Stored entries:

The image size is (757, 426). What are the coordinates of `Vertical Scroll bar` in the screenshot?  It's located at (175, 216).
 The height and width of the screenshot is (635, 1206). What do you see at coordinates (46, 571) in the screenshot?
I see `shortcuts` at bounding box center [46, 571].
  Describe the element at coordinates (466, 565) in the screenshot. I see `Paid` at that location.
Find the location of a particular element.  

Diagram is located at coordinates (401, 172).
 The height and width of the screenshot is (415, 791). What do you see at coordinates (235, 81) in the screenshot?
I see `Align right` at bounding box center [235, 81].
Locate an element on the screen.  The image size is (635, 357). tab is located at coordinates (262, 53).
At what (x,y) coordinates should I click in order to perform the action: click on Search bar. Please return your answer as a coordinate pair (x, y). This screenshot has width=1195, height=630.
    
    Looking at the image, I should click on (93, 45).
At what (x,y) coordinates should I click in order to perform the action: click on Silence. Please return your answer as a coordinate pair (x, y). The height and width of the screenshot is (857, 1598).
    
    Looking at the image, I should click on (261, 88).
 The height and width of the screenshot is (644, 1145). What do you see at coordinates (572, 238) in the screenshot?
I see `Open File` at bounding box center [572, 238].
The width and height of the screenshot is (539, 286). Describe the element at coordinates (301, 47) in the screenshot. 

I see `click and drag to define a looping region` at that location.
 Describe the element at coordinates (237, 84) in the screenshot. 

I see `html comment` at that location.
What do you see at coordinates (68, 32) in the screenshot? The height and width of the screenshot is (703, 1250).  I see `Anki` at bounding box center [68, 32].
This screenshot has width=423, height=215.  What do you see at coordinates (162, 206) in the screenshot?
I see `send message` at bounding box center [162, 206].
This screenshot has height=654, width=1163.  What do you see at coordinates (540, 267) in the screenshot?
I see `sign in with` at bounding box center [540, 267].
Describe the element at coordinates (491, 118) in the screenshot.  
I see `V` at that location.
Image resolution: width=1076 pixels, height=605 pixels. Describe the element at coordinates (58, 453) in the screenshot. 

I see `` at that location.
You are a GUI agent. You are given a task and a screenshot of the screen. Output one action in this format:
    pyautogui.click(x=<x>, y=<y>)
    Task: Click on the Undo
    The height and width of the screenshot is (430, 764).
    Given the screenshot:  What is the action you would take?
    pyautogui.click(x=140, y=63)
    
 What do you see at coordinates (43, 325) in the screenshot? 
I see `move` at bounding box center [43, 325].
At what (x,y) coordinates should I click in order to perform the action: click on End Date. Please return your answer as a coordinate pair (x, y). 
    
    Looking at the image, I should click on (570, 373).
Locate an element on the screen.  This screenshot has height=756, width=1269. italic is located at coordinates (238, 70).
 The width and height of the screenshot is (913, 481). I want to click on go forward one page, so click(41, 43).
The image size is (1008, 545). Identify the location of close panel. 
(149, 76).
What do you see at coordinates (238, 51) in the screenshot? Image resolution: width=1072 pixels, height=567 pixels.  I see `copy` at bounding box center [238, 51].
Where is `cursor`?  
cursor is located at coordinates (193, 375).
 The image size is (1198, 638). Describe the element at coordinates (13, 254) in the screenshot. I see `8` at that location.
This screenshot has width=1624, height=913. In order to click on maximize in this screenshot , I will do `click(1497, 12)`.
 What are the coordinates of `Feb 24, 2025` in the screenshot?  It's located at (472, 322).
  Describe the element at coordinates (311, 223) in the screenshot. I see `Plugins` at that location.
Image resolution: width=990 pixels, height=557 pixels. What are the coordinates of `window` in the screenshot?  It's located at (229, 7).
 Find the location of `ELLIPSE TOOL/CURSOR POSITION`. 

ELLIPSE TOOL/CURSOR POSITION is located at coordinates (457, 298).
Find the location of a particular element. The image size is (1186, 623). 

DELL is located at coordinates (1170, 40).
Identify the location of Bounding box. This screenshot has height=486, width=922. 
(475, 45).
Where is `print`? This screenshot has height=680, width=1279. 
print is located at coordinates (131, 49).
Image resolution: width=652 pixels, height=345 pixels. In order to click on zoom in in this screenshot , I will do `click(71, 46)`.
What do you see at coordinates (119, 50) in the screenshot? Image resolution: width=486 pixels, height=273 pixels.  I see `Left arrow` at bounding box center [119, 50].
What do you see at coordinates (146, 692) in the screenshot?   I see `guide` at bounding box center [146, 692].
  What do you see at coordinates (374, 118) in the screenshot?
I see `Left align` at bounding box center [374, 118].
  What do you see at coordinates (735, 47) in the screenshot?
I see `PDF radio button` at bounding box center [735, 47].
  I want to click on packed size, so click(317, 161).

* _Problem_: Output every line of the stored entries above verbatim, with no changes of any kind.

* _Answer to this problem_:
The image size is (757, 426). What are the coordinates of `Vertical Scroll bar` in the screenshot?  It's located at (175, 216).
 The height and width of the screenshot is (635, 1206). What do you see at coordinates (46, 571) in the screenshot?
I see `shortcuts` at bounding box center [46, 571].
  Describe the element at coordinates (466, 565) in the screenshot. I see `Paid` at that location.
Find the location of a particular element.  

Diagram is located at coordinates (401, 172).
 The height and width of the screenshot is (415, 791). What do you see at coordinates (235, 81) in the screenshot?
I see `Align right` at bounding box center [235, 81].
Locate an element on the screen.  The image size is (635, 357). tab is located at coordinates (262, 53).
At what (x,y) coordinates should I click in order to perform the action: click on Search bar. Please return your answer as a coordinate pair (x, y). This screenshot has width=1195, height=630.
    
    Looking at the image, I should click on (93, 45).
At what (x,y) coordinates should I click in order to perform the action: click on Silence. Please return your answer as a coordinate pair (x, y). The height and width of the screenshot is (857, 1598).
    
    Looking at the image, I should click on (261, 88).
 The height and width of the screenshot is (644, 1145). What do you see at coordinates (572, 238) in the screenshot?
I see `Open File` at bounding box center [572, 238].
The width and height of the screenshot is (539, 286). Describe the element at coordinates (301, 47) in the screenshot. 

I see `click and drag to define a looping region` at that location.
 Describe the element at coordinates (237, 84) in the screenshot. 

I see `html comment` at that location.
What do you see at coordinates (68, 32) in the screenshot? The height and width of the screenshot is (703, 1250).  I see `Anki` at bounding box center [68, 32].
This screenshot has width=423, height=215.  What do you see at coordinates (162, 206) in the screenshot?
I see `send message` at bounding box center [162, 206].
This screenshot has height=654, width=1163.  What do you see at coordinates (540, 267) in the screenshot?
I see `sign in with` at bounding box center [540, 267].
Describe the element at coordinates (491, 118) in the screenshot.  
I see `V` at that location.
Image resolution: width=1076 pixels, height=605 pixels. Describe the element at coordinates (58, 453) in the screenshot. 

I see `` at that location.
You are a GUI agent. You are given a task and a screenshot of the screen. Output one action in this format:
    pyautogui.click(x=<x>, y=<y>)
    Task: Click on the Undo
    The height and width of the screenshot is (430, 764).
    Given the screenshot:  What is the action you would take?
    pyautogui.click(x=140, y=63)
    
 What do you see at coordinates (43, 325) in the screenshot? 
I see `move` at bounding box center [43, 325].
At what (x,y) coordinates should I click in order to perform the action: click on End Date. Please return your answer as a coordinate pair (x, y). 
    
    Looking at the image, I should click on (570, 373).
Locate an element on the screen.  This screenshot has height=756, width=1269. italic is located at coordinates (238, 70).
 The width and height of the screenshot is (913, 481). I want to click on go forward one page, so click(41, 43).
The image size is (1008, 545). Identify the location of close panel. 
(149, 76).
What do you see at coordinates (238, 51) in the screenshot? Image resolution: width=1072 pixels, height=567 pixels.  I see `copy` at bounding box center [238, 51].
Where is `cursor`?  
cursor is located at coordinates (193, 375).
 The image size is (1198, 638). Describe the element at coordinates (13, 254) in the screenshot. I see `8` at that location.
This screenshot has width=1624, height=913. In order to click on maximize in this screenshot , I will do `click(1497, 12)`.
 What are the coordinates of `Feb 24, 2025` in the screenshot?  It's located at (472, 322).
  Describe the element at coordinates (311, 223) in the screenshot. I see `Plugins` at that location.
Image resolution: width=990 pixels, height=557 pixels. What are the coordinates of `window` in the screenshot?  It's located at (229, 7).
 Find the location of `ELLIPSE TOOL/CURSOR POSITION`. 

ELLIPSE TOOL/CURSOR POSITION is located at coordinates (457, 298).
Find the location of a particular element. The image size is (1186, 623). 

DELL is located at coordinates (1170, 40).
Identify the location of Bounding box. This screenshot has height=486, width=922. 
(475, 45).
Where is `print`? This screenshot has height=680, width=1279. 
print is located at coordinates (131, 49).
Image resolution: width=652 pixels, height=345 pixels. In order to click on zoom in in this screenshot , I will do `click(71, 46)`.
What do you see at coordinates (119, 50) in the screenshot? Image resolution: width=486 pixels, height=273 pixels.  I see `Left arrow` at bounding box center [119, 50].
What do you see at coordinates (146, 692) in the screenshot?   I see `guide` at bounding box center [146, 692].
  What do you see at coordinates (374, 118) in the screenshot?
I see `Left align` at bounding box center [374, 118].
  What do you see at coordinates (735, 47) in the screenshot?
I see `PDF radio button` at bounding box center [735, 47].
  I want to click on packed size, so click(317, 161).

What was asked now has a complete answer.